Kıbrıs’ın kuzeyinde birçok insan hak ve ihlali gerçekleşmektedir. Gerçekleşen bu ihlallerin büyük bölümü fiili durumdan ötürü ortaya çıkarken, bazıları da hükümetin keyfi uygulamaları nedeniyle ortaya çıkmaktadır.
Yakın zamanda Dayanışma’nın bilgisine getirilen bir konu yine bu konuda Hükümetin keyfi uygulamalarının yarattığı insanlık ayıbını gözler önüne sermektedir.
Aldığımız bilgi ve araştırılarımız sonucunda Dipkarpaz’da bulunan Rum Okulunda öğretmen olarak çalışan Alexantra Koylia Koykoytsika isimli Kıbrıslı Rum’un kuzeye geçişine izin verilmediği ortaya çıkmıştır. Kuzey’e geçmesi engellenen Kıbrıslı Rum ile ilgili olarak geçiş sebebinin engellenmesinin arkasında adı geçen şahsın Güney’deki aşırı sağ parti ELAM üyesi olduğu iddia edilmiştir. Ancak yaptığımız araştırma sonrasında ELAM ile ilgili bir bağının olmadığı ortaya çıkmıştır.
Ardından ikinci bir iddia daha ortaya konulmuş, burada da ilgili öğretmenin Dipkarpaz’da yaşayan öğrencileri provoke ettiğine yönelik bir iddia ortaya atılmıştır. Ancak Dipkarpaz Belediye başkanı tarafından imzalanan ve kopyası elimizde bulunan belgede bu iddianın da asılsız olduğu ortaya konulmuştur.
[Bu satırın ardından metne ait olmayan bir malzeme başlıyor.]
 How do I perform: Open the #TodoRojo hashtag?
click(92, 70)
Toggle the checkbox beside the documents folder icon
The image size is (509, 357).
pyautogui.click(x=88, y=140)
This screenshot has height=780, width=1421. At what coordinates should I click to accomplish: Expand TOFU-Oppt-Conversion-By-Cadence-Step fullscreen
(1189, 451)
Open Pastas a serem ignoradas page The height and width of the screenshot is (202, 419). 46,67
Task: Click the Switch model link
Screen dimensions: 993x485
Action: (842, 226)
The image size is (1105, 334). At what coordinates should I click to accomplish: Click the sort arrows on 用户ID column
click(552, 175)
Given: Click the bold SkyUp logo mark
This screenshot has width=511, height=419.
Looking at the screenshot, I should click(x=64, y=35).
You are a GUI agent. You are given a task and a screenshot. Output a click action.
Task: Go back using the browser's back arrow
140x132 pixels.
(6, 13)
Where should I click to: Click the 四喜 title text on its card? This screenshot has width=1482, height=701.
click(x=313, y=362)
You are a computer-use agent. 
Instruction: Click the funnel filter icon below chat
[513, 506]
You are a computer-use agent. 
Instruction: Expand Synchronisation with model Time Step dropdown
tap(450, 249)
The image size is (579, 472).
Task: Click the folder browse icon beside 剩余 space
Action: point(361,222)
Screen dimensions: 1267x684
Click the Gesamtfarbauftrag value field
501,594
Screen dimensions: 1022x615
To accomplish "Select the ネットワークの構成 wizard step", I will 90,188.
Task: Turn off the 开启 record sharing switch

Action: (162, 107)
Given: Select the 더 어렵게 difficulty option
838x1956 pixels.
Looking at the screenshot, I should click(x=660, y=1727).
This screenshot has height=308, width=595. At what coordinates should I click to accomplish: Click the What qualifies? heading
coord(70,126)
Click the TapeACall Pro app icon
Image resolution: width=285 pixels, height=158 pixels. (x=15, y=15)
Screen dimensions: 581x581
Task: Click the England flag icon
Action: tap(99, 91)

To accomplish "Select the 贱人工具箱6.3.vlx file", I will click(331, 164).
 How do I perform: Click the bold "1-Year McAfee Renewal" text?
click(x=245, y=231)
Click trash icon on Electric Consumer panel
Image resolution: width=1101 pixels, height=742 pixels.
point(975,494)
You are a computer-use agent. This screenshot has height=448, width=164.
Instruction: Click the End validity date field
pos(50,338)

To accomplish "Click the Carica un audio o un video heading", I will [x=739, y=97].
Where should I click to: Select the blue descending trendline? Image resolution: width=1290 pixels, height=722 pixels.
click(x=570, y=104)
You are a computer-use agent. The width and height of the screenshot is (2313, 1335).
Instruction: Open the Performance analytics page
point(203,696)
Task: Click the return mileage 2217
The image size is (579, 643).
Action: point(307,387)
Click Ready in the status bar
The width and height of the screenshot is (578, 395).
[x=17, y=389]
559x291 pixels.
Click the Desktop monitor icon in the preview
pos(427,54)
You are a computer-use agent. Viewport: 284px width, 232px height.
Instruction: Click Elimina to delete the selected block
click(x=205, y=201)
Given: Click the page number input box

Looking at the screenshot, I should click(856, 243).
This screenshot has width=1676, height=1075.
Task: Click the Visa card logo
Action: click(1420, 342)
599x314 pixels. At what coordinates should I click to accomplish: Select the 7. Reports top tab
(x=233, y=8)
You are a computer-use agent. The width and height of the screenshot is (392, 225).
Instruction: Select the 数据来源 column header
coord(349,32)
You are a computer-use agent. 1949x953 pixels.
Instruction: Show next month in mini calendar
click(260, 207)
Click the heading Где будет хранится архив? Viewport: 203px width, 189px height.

Dipkarpaz Belediye Başkanı Suphi Coşkun tarafından imzalanan belgede açık bir biçimde bir sakınca bulunmadığı ortaya konulmuştur.
İsmi geçen kişinin Dipkarpaz’da yaşayan Erado Zaharias isimli annesi de yaşamaktadır. Suphi Coşkun tarafından imzalanan belgede, bu kişinin yaşlı ve bakıma muhtaç olduğu ortaya konulmaktadır. Ancak Dışişleri Bakanlığı tarafından yapılan keyfi uygulama nedeniyle, yardıma muhtaç kişinin ihtiyaçlarını karşılayacak aile bireyleri ile teması da sınırlandırılmasına neden olmakta, Rum okulunda okuyan öğrencilerin eğitime erişim hakları sınırlanmaktadır. Tüm bunların yanında bir kişinin keyfi nedenlerden dolayı hareket özgürlüğü de sınırlanmaktadır.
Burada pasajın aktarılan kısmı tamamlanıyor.